= Exercise prompt =
Exactly the lines from the one containing "Task: Open ФОРУМ in the top navigation" through the final line of the data are to be written out again, with nothing added.

= Raw data =
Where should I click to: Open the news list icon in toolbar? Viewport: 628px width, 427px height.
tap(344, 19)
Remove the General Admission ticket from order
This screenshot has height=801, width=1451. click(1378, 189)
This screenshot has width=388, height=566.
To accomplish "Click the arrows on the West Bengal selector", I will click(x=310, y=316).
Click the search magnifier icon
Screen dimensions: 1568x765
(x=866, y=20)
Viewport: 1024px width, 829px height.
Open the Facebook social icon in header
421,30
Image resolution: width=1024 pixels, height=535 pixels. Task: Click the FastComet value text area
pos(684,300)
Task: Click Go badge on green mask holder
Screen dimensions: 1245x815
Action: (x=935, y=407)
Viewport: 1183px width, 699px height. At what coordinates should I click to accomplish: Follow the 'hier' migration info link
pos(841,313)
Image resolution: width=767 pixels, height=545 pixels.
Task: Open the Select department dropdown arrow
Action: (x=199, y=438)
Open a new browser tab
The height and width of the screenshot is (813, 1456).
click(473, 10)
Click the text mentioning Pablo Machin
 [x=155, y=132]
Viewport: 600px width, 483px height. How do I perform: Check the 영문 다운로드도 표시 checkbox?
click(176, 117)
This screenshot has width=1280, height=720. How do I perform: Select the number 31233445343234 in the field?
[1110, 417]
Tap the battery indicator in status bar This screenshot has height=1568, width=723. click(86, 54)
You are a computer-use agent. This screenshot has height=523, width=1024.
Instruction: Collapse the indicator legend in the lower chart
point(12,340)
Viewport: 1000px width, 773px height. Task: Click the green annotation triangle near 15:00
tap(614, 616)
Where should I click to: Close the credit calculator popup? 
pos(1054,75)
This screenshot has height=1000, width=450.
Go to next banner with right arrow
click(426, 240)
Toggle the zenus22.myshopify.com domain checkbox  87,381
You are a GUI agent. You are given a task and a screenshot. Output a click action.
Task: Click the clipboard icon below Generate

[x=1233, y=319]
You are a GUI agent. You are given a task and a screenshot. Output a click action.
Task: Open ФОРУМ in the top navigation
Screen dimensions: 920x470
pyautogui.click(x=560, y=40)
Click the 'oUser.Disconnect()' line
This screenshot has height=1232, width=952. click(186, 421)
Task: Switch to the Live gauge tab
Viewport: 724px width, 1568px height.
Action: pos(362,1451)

= Solution to this exercise =
Task: Open ФОРУМ in the top navigation
Screen dimensions: 920x470
pyautogui.click(x=560, y=40)
Click the 'oUser.Disconnect()' line
This screenshot has height=1232, width=952. click(186, 421)
Task: Switch to the Live gauge tab
Viewport: 724px width, 1568px height.
Action: pos(362,1451)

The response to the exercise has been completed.